CD REVIEW: Jennifer Greer - Jewel Machine
By Ashley Petkovski - 11/26/2002 - 01:20 AM EST
Artist: Jennifer Greer
Album: Jewel Machine
Beth Hart’s vocal twin, the godchild of Janis Joplin and the spiritual descendant of Carole King, Jennifer Greer lives by the classic girl-at-the-piano code: keep your fingers busy with majestic piano lines, make your voice heard, and be as honest - and as lusty – as you can be. Her 7 song EP “Jewel Machine” plants Greer’s feet firmly on the singer-songwriter ground, providing a stunning, sweeping showcase of passion and beauty.
As we all know, the girl-at-the-piano ‘thing’ has been done again and again, with few artists bringing anything new to the table. While not exactly breaking new ground in the fashion of some of her precursors, Jennifer Greer works with some of the old, classically based formulas, but infuses new life into even the most down-tempo of songs with a unique rhythm and a genuine confidence. Although some of her compositions, with their waltz-y rhythmic patters and delicate piano parts, seem like nothing new to the uninitiated ear, further listening reveals a distinct earthy quality and a level of unexpected funkiness.

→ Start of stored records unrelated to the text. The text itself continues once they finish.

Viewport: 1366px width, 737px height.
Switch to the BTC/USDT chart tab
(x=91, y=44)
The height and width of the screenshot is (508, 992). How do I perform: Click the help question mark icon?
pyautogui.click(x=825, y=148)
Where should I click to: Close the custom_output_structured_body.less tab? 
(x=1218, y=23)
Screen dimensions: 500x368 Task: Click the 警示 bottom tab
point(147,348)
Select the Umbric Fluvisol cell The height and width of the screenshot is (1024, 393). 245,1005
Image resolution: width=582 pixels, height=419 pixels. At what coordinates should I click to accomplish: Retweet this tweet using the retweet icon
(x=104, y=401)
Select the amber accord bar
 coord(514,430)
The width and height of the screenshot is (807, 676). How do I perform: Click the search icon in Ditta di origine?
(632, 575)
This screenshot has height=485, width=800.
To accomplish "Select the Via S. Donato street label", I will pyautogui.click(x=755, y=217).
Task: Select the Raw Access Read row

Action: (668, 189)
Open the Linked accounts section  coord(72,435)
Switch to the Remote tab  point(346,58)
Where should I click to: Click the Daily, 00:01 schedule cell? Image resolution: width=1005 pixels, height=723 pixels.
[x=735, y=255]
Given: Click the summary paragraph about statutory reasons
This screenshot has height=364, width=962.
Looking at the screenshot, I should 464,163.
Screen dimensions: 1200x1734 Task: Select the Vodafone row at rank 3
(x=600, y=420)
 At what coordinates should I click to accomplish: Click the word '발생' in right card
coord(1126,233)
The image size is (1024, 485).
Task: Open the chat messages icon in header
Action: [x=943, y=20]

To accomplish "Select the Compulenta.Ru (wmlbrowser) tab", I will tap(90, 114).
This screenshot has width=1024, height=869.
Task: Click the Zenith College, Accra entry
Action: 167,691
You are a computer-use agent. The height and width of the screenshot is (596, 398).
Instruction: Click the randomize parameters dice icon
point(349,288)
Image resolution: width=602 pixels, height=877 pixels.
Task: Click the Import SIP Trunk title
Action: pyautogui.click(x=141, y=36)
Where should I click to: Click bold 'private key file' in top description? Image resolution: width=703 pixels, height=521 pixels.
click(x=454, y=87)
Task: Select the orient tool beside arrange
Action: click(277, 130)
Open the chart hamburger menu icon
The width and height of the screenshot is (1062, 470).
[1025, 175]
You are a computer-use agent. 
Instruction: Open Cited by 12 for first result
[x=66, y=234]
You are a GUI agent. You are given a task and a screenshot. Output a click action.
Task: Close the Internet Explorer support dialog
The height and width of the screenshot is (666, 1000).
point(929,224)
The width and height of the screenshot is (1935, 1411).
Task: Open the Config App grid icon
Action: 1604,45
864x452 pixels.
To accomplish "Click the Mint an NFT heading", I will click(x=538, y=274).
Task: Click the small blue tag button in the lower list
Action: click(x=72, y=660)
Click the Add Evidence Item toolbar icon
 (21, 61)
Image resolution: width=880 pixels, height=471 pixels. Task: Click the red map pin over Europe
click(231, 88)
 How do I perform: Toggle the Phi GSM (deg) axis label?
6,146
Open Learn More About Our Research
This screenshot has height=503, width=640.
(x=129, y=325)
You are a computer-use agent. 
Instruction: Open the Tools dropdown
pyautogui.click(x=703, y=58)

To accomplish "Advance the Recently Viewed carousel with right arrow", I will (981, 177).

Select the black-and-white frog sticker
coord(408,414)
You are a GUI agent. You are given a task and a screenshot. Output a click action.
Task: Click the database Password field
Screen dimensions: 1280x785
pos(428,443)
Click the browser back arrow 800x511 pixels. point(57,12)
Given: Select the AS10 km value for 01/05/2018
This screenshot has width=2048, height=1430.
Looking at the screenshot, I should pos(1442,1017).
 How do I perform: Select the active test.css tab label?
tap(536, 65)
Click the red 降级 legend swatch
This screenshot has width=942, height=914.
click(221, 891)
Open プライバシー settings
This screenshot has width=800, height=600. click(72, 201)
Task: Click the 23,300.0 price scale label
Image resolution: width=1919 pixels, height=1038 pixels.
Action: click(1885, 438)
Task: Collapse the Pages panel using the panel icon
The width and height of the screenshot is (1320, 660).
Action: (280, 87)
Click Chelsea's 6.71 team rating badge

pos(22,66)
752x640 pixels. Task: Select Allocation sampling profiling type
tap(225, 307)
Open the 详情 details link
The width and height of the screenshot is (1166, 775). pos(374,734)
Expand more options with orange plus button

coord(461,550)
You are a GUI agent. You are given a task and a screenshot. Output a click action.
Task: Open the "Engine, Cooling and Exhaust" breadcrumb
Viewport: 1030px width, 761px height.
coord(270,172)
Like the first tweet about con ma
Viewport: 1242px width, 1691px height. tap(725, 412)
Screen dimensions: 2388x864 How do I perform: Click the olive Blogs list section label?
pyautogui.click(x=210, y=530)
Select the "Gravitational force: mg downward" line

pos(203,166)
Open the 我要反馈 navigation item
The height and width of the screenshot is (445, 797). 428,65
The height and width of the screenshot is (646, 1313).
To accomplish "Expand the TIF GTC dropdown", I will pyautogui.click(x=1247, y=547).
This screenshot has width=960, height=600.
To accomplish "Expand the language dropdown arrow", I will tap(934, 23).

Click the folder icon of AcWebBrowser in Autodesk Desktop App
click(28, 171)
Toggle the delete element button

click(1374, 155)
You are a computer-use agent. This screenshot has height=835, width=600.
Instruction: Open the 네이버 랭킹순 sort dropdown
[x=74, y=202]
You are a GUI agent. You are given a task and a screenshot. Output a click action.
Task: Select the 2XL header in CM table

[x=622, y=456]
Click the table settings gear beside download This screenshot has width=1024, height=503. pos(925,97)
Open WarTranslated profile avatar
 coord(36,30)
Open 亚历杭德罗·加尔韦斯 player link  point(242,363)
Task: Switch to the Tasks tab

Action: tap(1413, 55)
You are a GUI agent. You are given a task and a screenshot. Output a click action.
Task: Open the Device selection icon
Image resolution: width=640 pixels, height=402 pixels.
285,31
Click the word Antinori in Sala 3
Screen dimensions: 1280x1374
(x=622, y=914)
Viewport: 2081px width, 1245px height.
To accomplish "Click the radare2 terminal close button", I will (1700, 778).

Greer is, beyond the shadow of a doubt, a marvelous pianist. Her musical voicings, although not outlandishly inimitable, provide a striking groundwork for each song. She is capable of bringing out a distinct emotion in even the most conventional of chord structures - when she chooses to use them - but her genuine strength lies in developing sleek, funky, fluctuating musical patterns that show off a pianist influenced by more that the typical assortment of keyboard-based favourites. Backed by an unassuming rhythm section, Greer’s piano shares the spotlight with her gorgeous voice, a voice which harnesses the sensual warble of the previously mentioned Beth Hart and it’s own distinct, sophisticated tonality.
“Jewel Machine,” which is Greer’s debut disc, showcases the lyrical ability of a seasoned pro. Exquisitely pieced together, Greer’s affinity for poetry is obvious and much appreciated. Sometimes lofty and sometimes poignant, the tracks on “Jewel Machine” contain lyrics that are not only melodically appealing but outwardly intelligent and wonderfully articulate. Greer’s passion and eloquence are constantly apparent, regardless of the song’s tempo or style. Sharp sophistication lets lyrics like “You don’t wear much but it don’t bother me” (Eventual Baby) carry not only a touch of humor but a chic sensuality – something that is present throughout the entire disc. Greer’s way with words is a genuine musical blessing, giving “Jewel Machine” an undeniable depth.
The only thing that holds “Jewel Machine” back from sheer greatness is the production, which is, in parts, slightly muddy. It’s not at all an initial distraction from the songs themselves. If anything, it’s a down-home touch, but pristine sound quality could do nothing but enhance the overall precision, and add a more delicate tone to the slower tracks.
Slight production imperfection aside, “Jewel Machine” essentially follows the age-old girl-at-the-piano formula, backed by tempered rhythmic contributions. However, thanks in no small part to passion, elegance, and outright talent, the formula, for Jennifer Greer, works very, very well.